--- GIVEN PROBLEM ---
Count how many lines in the data below contain the string "pixels", and reply with only that number.

--- RAW RECORDS ---

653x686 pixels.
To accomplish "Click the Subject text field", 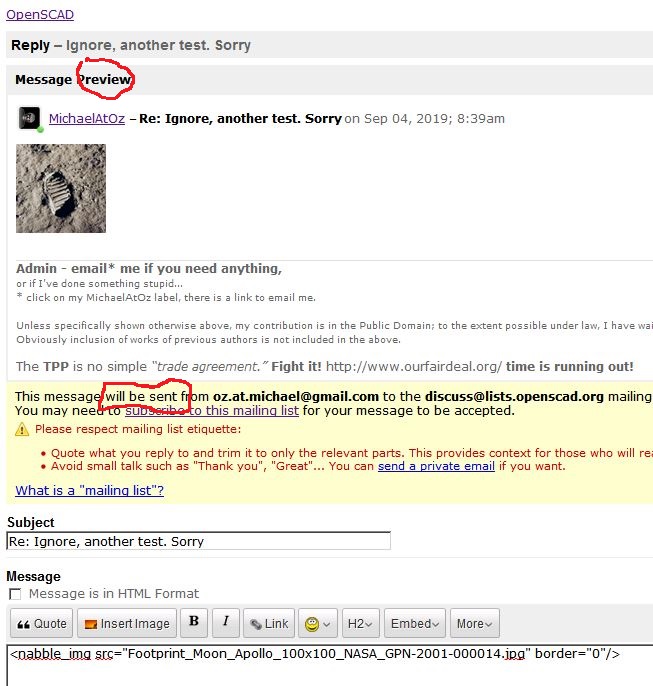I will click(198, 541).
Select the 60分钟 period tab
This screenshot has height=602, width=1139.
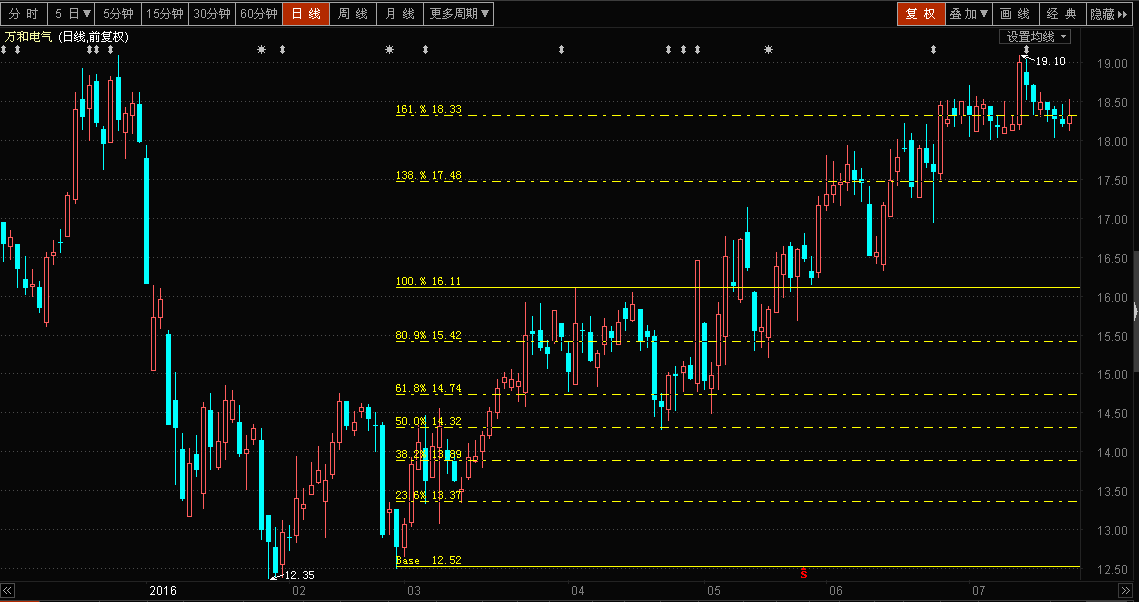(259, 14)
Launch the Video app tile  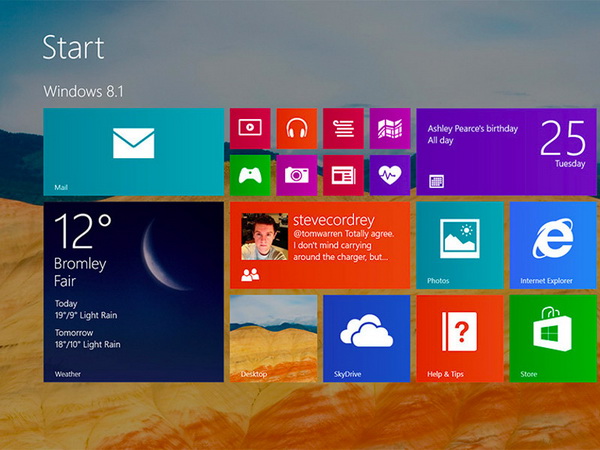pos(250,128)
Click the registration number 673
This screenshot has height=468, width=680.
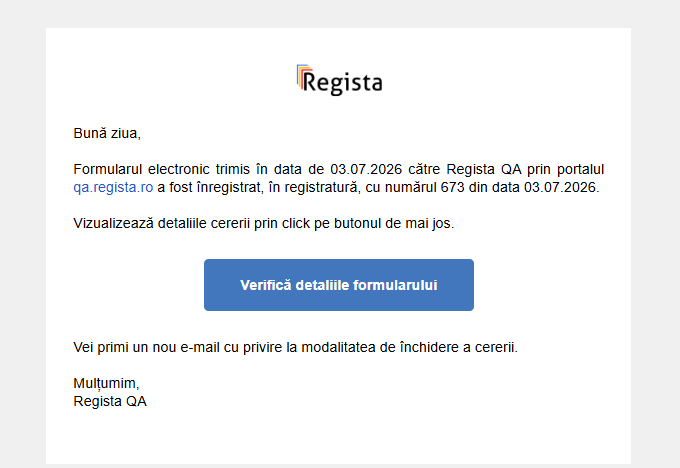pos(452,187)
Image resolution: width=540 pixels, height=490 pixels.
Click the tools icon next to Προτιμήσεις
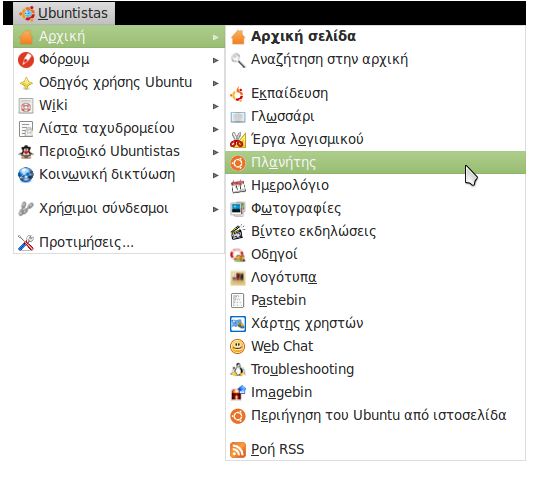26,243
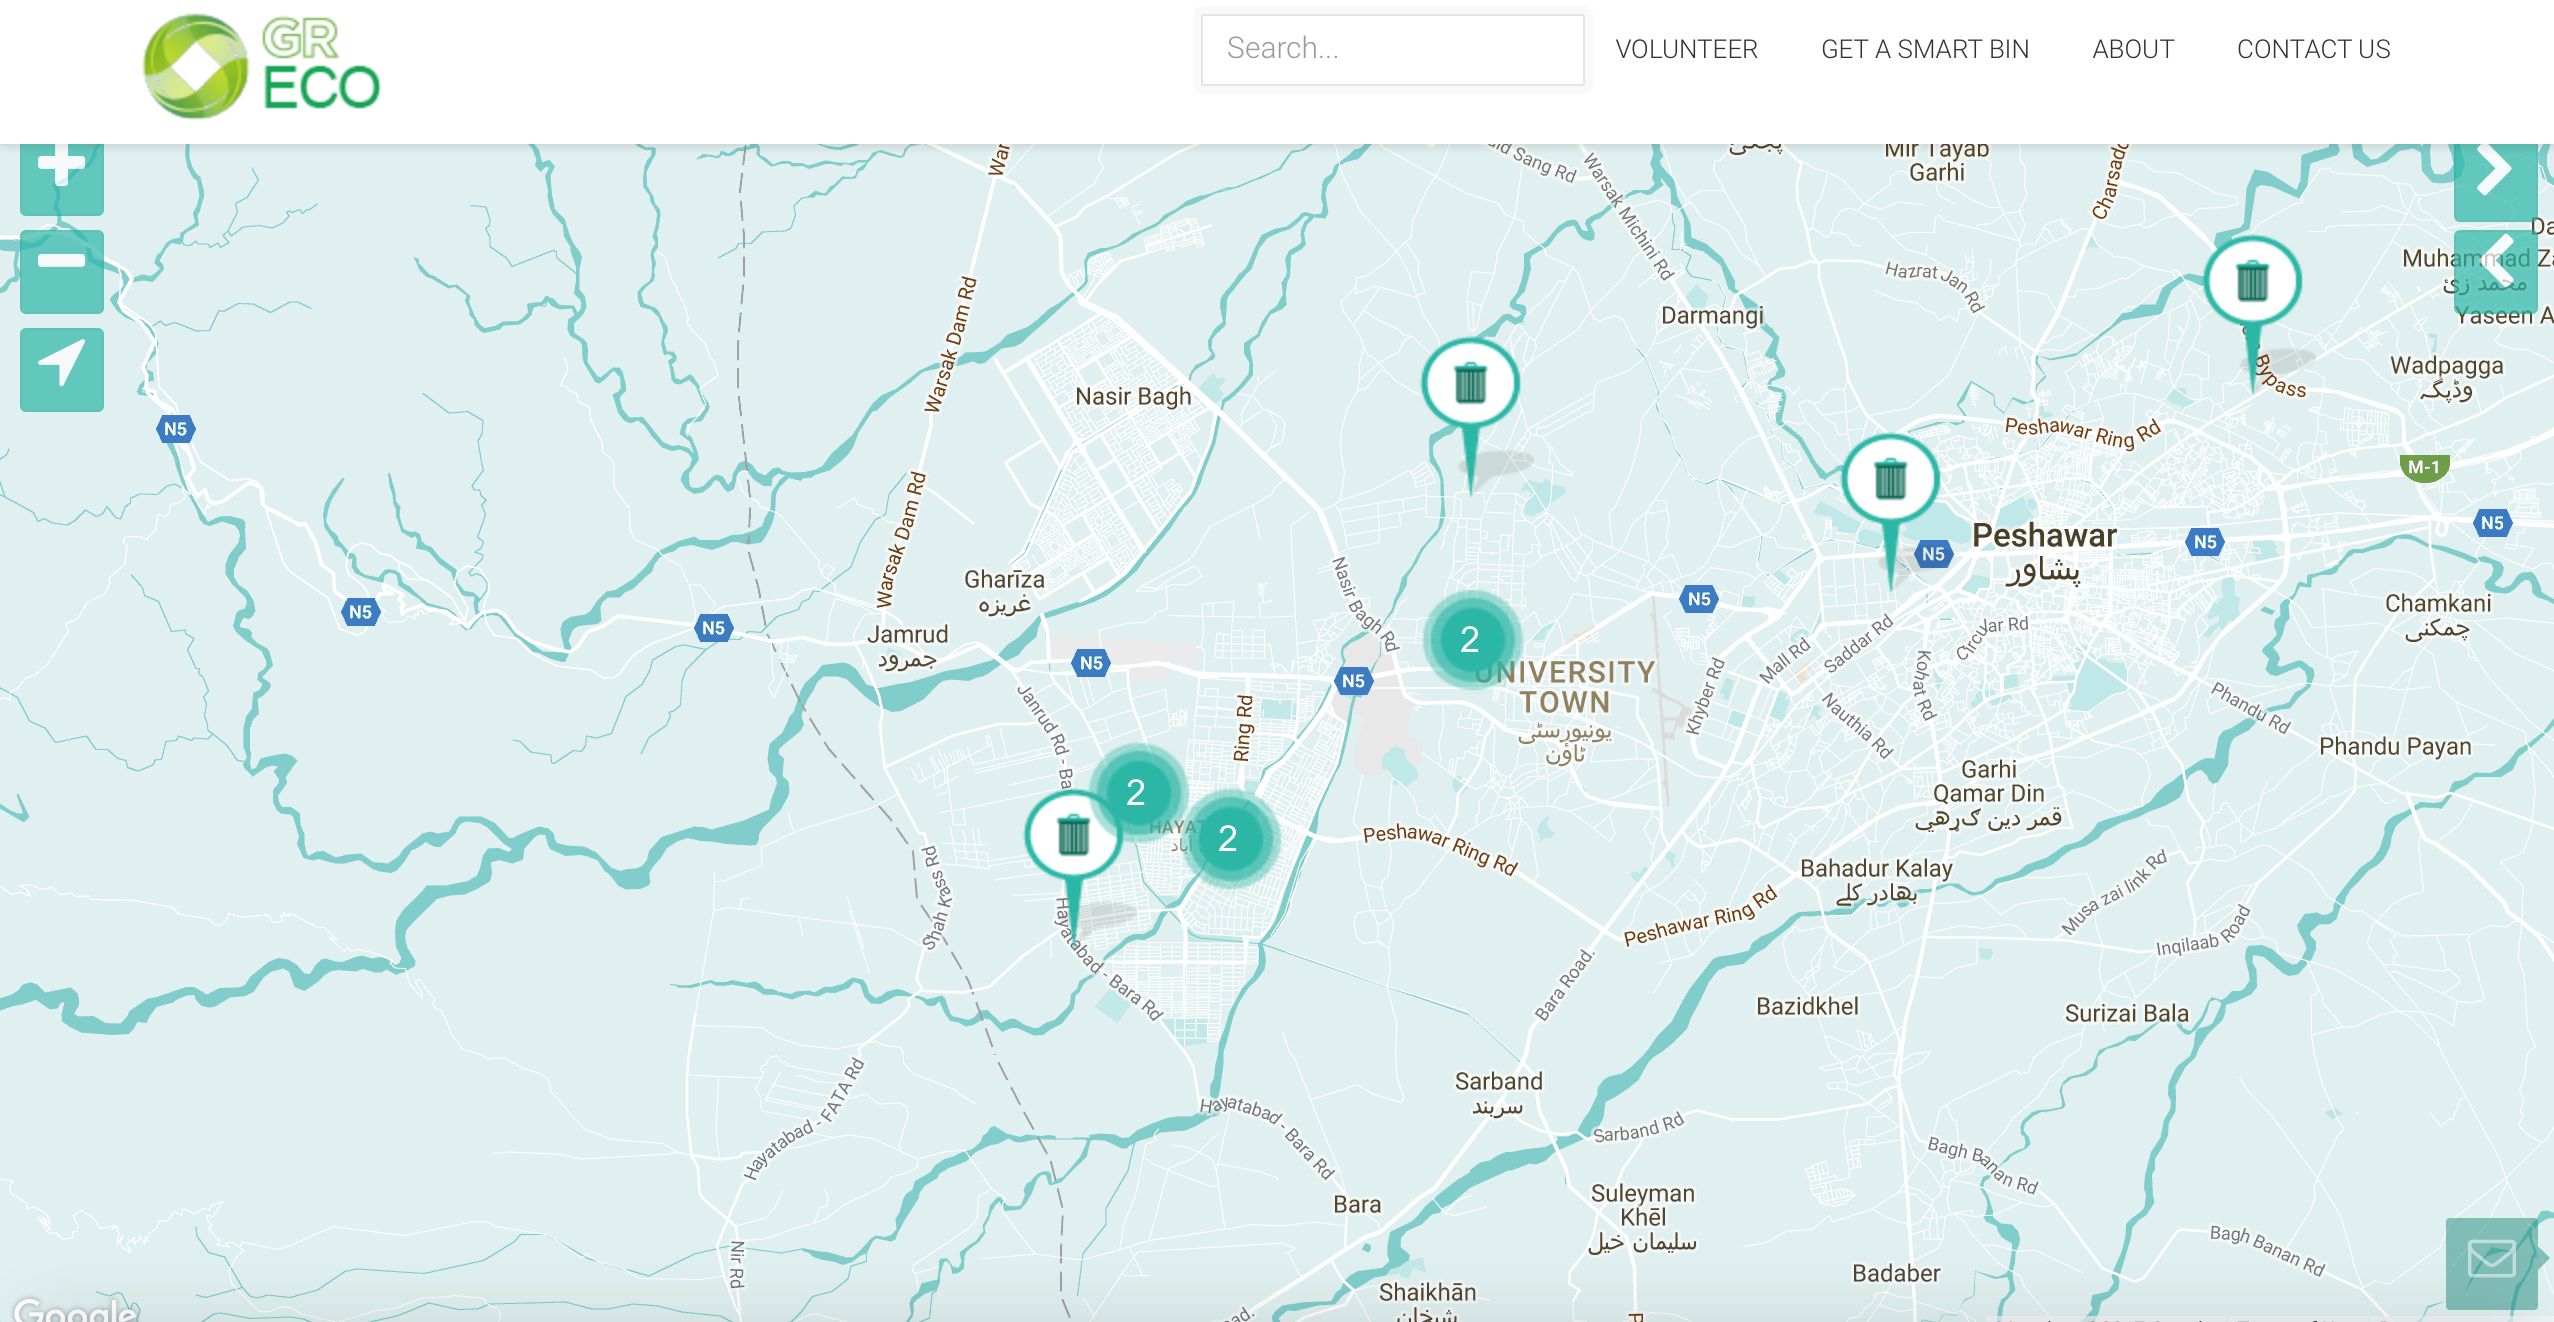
--
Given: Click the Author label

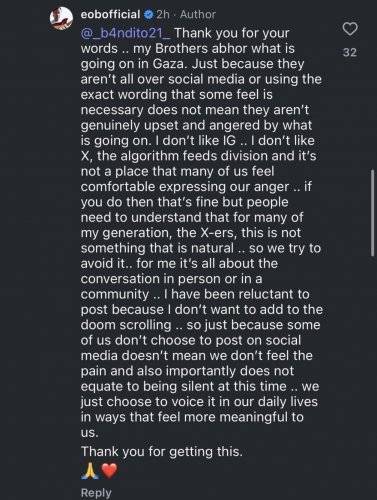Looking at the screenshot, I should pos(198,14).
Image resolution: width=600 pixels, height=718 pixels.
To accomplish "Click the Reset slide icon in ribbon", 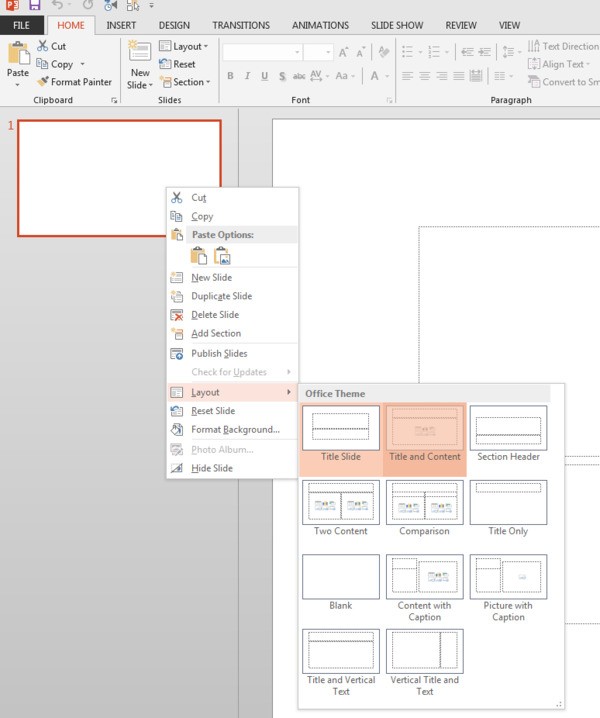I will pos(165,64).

--- SOLUTION ---
3